--- Task material ---

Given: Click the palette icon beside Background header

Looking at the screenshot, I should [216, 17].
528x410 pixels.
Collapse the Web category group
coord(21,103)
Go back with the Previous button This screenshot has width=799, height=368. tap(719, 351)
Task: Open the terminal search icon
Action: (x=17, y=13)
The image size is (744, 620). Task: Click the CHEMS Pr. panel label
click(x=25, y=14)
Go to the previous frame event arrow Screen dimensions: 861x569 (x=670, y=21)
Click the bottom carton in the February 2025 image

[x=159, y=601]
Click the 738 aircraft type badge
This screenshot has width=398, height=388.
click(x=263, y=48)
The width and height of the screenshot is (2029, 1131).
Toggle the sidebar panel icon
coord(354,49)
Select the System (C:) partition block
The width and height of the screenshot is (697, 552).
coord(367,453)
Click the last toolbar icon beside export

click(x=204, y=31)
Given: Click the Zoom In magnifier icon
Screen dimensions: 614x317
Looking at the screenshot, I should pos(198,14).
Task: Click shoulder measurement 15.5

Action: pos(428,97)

---

> _Set problem_:
Reproduce all the lines above, renaming "magnifier" to "magnifying glass" and leaving everything else untouched.

> _Written answer_:
Given: Click the palette icon beside Background header

Looking at the screenshot, I should [216, 17].
528x410 pixels.
Collapse the Web category group
coord(21,103)
Go back with the Previous button This screenshot has width=799, height=368. tap(719, 351)
Task: Open the terminal search icon
Action: (x=17, y=13)
The image size is (744, 620). Task: Click the CHEMS Pr. panel label
click(x=25, y=14)
Go to the previous frame event arrow Screen dimensions: 861x569 (x=670, y=21)
Click the bottom carton in the February 2025 image

[x=159, y=601]
Click the 738 aircraft type badge
This screenshot has width=398, height=388.
click(x=263, y=48)
The width and height of the screenshot is (2029, 1131).
Toggle the sidebar panel icon
coord(354,49)
Select the System (C:) partition block
The width and height of the screenshot is (697, 552).
coord(367,453)
Click the last toolbar icon beside export

click(x=204, y=31)
Given: Click the Zoom In magnifying glass icon
Screen dimensions: 614x317
Looking at the screenshot, I should pos(198,14).
Task: Click shoulder measurement 15.5

Action: pos(428,97)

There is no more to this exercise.